Similarly, if the user hits the OneID button first and there isn't a Shibboleth identity linked to that OneID, the user can be prompted for his username and password so that the linkage to the identity can be established.

How would a browser without Javascript enabled, or without support for HTML 5 local storage, be handled (if at all)?
It wouldn't be. Those users who choose not to upgrade to a modern day browser will not be able to benefit from OneID and should stick to username and passwords.

What protection is there for a shared computer environment, where the browser's local storage could be accessible by others?
Users of shared computers where a single browser is shared with many users should use a password (or higher LoA) for device login on shared devices. This prevents anyone from logging in as that user. Five attempts to guess that user's password will disable the device. The password cannot be grinded locally, even with an infinite amount of computing resources.

If there is malware on the shared computer, that malware could copy the device secrets and user's password. There is cloning detection to detect this case, but it isn't guaranteed.

If the shared computer uses different login accounts, there is no issue if the environments are truly separated.

What support will there be for non-browser clients?
Yes, we are working on desktop clients for PC and Macintosh and Unix variants so that applications can authenticate with OneID. We've done the bulk of this work already.

For example, Using OneID with SSH shows our desktop client at work on a Linux machine that is the ssh server.
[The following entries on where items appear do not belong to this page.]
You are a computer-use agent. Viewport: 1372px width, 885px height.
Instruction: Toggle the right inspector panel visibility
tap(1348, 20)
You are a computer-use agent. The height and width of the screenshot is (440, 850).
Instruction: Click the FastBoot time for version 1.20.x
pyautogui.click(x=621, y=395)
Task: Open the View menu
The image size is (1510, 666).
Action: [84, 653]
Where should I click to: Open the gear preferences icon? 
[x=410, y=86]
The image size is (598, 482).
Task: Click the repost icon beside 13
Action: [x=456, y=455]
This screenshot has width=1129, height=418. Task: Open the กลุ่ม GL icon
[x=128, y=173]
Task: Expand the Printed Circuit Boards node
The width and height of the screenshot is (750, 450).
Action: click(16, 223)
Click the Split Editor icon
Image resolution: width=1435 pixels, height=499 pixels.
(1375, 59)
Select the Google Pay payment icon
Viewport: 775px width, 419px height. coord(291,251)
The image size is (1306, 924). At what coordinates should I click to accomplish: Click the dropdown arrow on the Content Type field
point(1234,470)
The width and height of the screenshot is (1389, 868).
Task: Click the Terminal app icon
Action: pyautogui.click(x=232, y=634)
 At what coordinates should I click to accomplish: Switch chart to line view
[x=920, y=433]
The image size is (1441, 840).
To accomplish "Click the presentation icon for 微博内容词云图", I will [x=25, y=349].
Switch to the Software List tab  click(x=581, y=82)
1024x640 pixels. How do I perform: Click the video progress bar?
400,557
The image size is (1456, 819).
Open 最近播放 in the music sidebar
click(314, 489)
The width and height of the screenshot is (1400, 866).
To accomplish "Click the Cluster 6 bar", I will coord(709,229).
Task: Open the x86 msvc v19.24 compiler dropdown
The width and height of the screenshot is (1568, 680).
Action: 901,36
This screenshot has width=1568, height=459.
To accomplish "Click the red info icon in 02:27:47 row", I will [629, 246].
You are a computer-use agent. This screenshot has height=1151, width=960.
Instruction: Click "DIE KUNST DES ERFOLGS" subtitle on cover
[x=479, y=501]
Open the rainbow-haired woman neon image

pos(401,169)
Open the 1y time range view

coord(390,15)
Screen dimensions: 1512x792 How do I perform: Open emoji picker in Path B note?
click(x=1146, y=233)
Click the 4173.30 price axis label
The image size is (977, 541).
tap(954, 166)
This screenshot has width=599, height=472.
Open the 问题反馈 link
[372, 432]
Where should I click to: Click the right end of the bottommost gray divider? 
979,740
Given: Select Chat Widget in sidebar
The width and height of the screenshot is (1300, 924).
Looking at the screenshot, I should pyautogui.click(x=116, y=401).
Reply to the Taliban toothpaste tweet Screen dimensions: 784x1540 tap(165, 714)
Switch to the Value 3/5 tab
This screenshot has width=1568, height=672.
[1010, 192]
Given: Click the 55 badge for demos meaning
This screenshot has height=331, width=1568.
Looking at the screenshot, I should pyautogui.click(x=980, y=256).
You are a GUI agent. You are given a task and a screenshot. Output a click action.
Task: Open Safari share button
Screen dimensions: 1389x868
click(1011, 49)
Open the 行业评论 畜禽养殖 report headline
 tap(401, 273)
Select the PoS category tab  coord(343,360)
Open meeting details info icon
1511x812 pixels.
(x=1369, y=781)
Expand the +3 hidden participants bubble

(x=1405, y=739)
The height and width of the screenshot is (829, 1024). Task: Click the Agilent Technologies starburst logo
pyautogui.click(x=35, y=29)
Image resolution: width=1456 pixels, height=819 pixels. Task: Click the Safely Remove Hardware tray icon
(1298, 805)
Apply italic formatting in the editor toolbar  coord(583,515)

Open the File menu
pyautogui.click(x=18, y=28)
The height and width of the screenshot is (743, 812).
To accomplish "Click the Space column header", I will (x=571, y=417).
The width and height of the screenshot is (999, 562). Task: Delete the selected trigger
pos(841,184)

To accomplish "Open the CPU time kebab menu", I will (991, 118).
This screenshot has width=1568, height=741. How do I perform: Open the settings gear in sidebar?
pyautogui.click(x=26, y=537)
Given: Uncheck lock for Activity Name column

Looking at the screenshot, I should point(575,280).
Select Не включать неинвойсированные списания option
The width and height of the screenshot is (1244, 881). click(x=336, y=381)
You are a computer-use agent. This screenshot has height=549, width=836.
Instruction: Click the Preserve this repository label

This is very easy to set up and allows you to do two-factor authentication to any machine that runs the SSH server.

We will also be enhancing the OneID Remote app to provide authentication services for mobile apps so that iPhone, iPad, iOS, and Android apps can call the OneID app to sign an identity challenge from the application (which it in turn got from the service provider). So for example, if you write a Wells Fargo banking app for the iPhone, the Wells app will try to login to wellsfargo.com which will send a challenge back to the Wells app and the Wells app will forward the challenge to the OneID app to sign and return to the callback URL, bypassing the app for security reasons (to avoid a man in the middle attack).

What support is there (or will there be) for delegation (n-tier environment)?
There are several ways to do this, but the simplest is to use the existing Shibboleth N-tier support (derived SAML assertions, e.g., see Shibboleth N-Tier Support).

If service provider SP trusts assertions from IdP1, then logging into IdP1 from an approved IdP2, should allow IdP1 to vouch for the identity.

If OneID were to be supported natively by the service providers, there are a lot more options. For example, you could use digital claims to avoid the delegation entirely. The simplest is to ask for the verified email address of the user and compare that to a list of supported campuses. Another is to store a login certificate in the browser to the effect of "the person asserting public key sets A,B,C is approved by MIT.edu  for the next 24 hours ---signed MIT.edu." The RP could send a challenge, and then ask for the signed challenge and the certificate, where the signature of the challenge is done using the private keys associated with the public keys in the certificate.

There are probably more ways. It's really gated by the support in the RPs.

Can the PIN be swiped by malware on the desktop when the OneID is first created?

No, because the PIN is NEVER entered on the desktop. It is ONLY entered on the phone and is immediately erased after creating the signing keys. So it is on the phone for a fraction of a second.

Protection against malware  is why there are two independent classes of user devices. The desktop uses a password; the phone uses a PIN.  To compromise your identity, you’d need to compromise two independent computers.

The phone would have had to have been heavily compromised before the software was installed with a key logger and the attacker would have to be looking for this. It’s a very low probability attack, which even if successful, wouldn’t be very useful because you still wouldn’t know what the salt was that is stored in the app. So you’d have (the PIN) which by itself is pretty useless. My PIN is 1200. Good luck with that!